Mrs O’Grady relied on two decisions of this Court in which vendors had successfully claimed interest as part of a damages claim after rescinding the contract following the purchaser’s breach: the decision of Kaye J in Portbury Developments Pty Ltd v Mackali[259] and the decision of Davies J in Pettiona v Whitbourne.[260] The terms of the contract in the first case provided that a party who breached the contract must pay to the other on demand:
Any interest due under [the] contract as a result of the breach.[261]
[259][2011] VSC 69 (‘Portbury Developments’).
[260][2013] VSC 205 (Pettiona’).
[261]Portbury Developments (n 259) [27]. The contractual term in Pettiona v Whitbourne (n 260) was not set out in the judgment.
Ironbridge submitted that these cases were damages claims and that Mrs O’Grady had decided not to make such a claim, but had sued in debt.

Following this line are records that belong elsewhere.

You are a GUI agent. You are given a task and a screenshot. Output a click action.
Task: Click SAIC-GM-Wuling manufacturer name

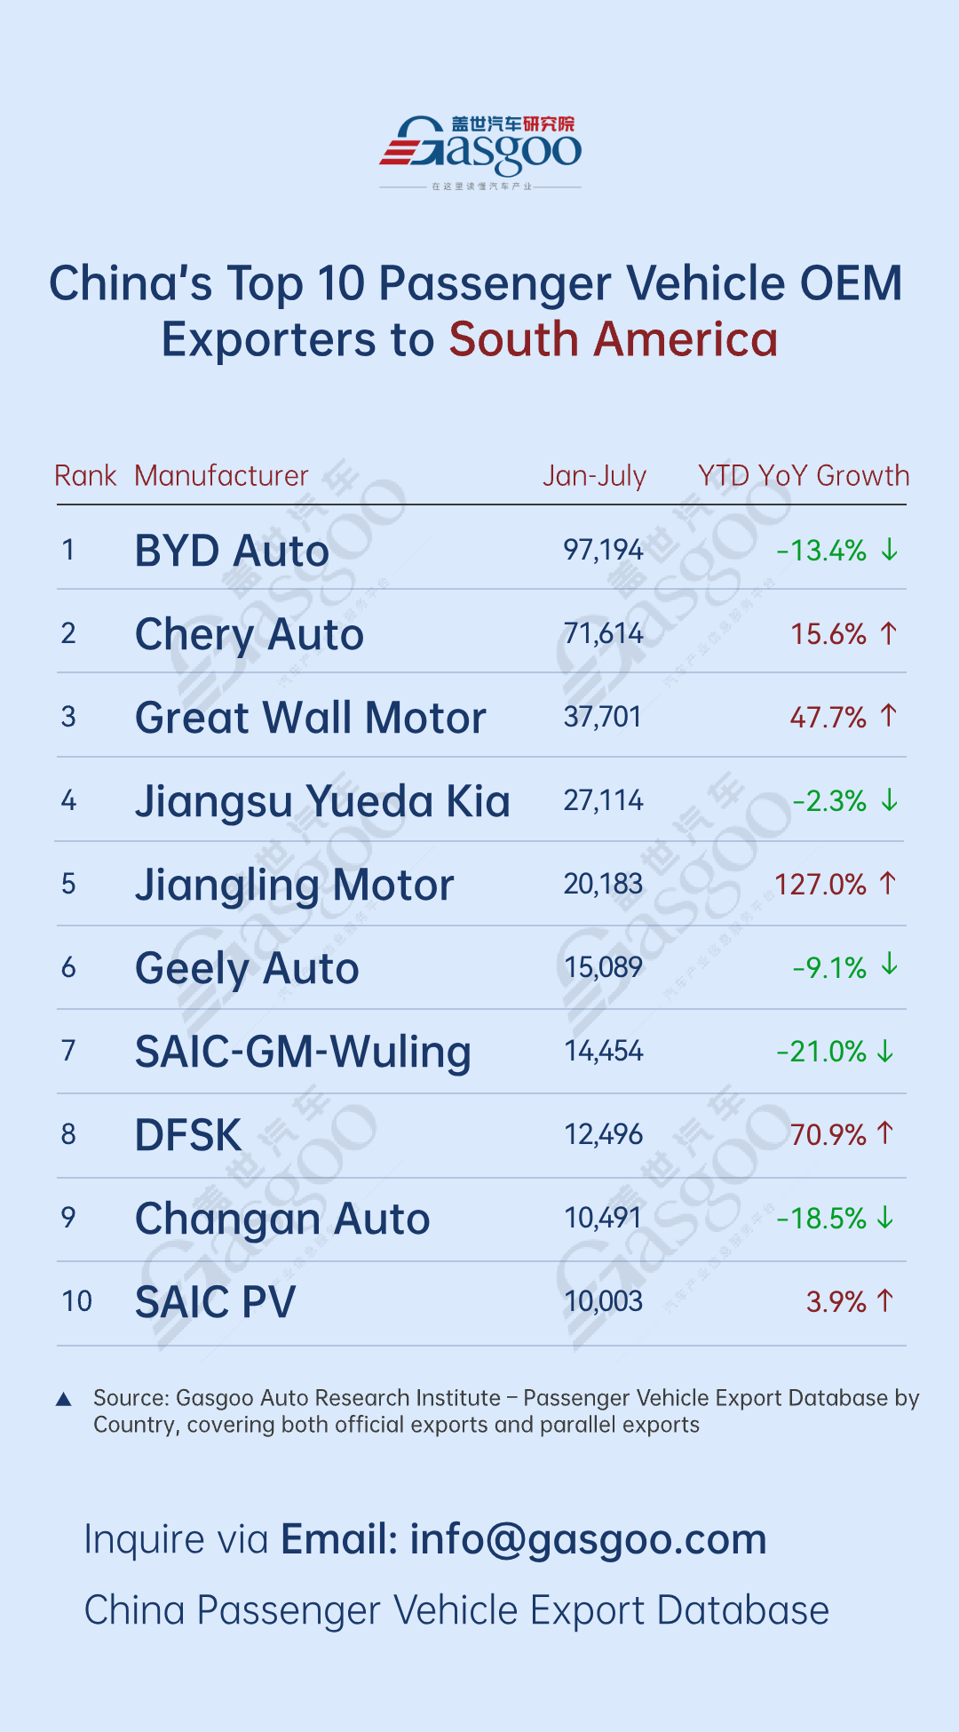303,1052
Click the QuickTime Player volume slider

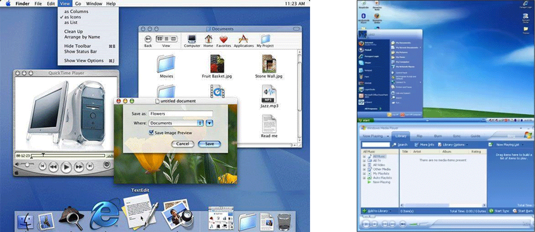coord(27,165)
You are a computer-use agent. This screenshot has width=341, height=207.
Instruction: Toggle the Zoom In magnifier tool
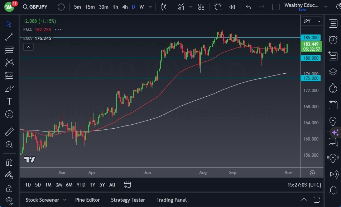(9, 145)
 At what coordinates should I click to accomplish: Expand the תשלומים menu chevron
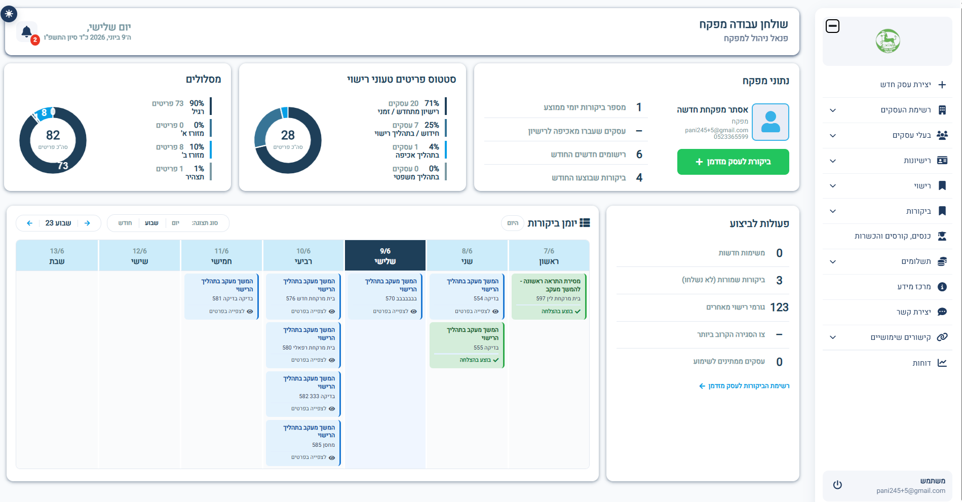[833, 261]
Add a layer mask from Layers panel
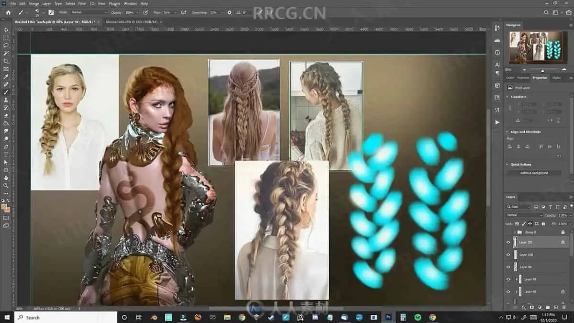 tap(531, 307)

The parties also referred to two County Court judgments dealing with interest claims of relevance because of the arguments that were considered. In both, the contract contained a clause dealing with a party’s breach of the contract in similar terms to that in the O’Grady-Ironbridge Contract, namely:
Breach
7. A party who breaches this contract must pay to the other party on demand:
(a) compensation for any reasonably foreseeable loss to the other party resulting from the breach, and
(b) any interest due under this contract as a result of the breach.
The contracts in the County Court cases also included a clause stating:
DEFAULT
26. Interest
Interest at the rate of 2% per annum [increased to 5% by Special Condition cl10] plus the rate for the time being fixed by section 2 of the Penalty Interest Rates Act 1983 is payable on any money owing under the contract during the period of default, without affecting any other rights of the offended party.
A clause in substantially similar terms was included in the Contract because of the incorporation of Table A of the Seventh Schedule to the Transfer of Land Act 1958.
In Bill v Clarke,[262] the vendor, after rescinding the contract for breach, sued the purchaser in damages. The vendor claimed interest for the period between the date on which settlement should have taken place and the termination date – a period of about seven weeks. Judge Macnamara dismissed that claim, applying the decision of the New South Wales Court of Appeal in Carpenter v McGrath.[263]
[262][2015] VCC 1721.
[263]Carpenter v McGrath (n 247).
In Tymstock Pty Ltd v Patrick,[264] the vendor sued the defaulting purchaser to recover its losses on resale of the property, offset by the forfeited deposit. Judge Woodward decided not to follow the approach in Bill v Clarke and awarded interest on the unpaid purchase price from the extended Settlement Date until the contract of sale ended. His Honour considered that Carpenter v McGrath contained different approaches and dealt with a contract in different terms. He adopted the approach of Cole JA that the purpose of the provisions was to compensate the vendor for delay in settlement. His Honour stated:
Regardless, I consider that the approach taken by Cole JA in Carpenter (and by Kaye J in Portbury and Davies J in Pettiona) is to be preferred. In my view, the terms of the contract of sale discussed above create a liability for interest that is independent of any obligation to pay the purchase price. And as Cole JA found, the purpose of those provisions is to compensate the vendor for a delay in settlement.[265]
[264][2019] VCC 1092.
[265]Ibid [113].
Ironbridge’s submissions on interest
Ironbridge argued that, applying the reasoning in Carpenter v McGrath, the payment of interest was linked to the obligation to pay the purchase price for the Retained Land and as that was not recoverable because the consideration had totally failed, then the interest it paid was also recoverable as it was a ‘component of the purchase price’.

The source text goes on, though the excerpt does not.